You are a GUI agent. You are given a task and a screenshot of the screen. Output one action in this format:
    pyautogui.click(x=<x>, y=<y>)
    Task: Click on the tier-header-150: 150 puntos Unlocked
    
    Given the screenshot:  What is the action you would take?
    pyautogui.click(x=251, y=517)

******

Exercise instructions:
Put every line of the listing above into a numbered list, leaving out the blank lines.

Answer area:
1. You are a GUI agent. You are given a task and a screenshot of the screen. Output one action in this format:
2.     pyautogui.click(x=<x>, y=<y>)
3.     Task: Click on the tier-header-150: 150 puntos Unlocked
4.     Given the screenshot:  What is the action you would take?
5.     pyautogui.click(x=251, y=517)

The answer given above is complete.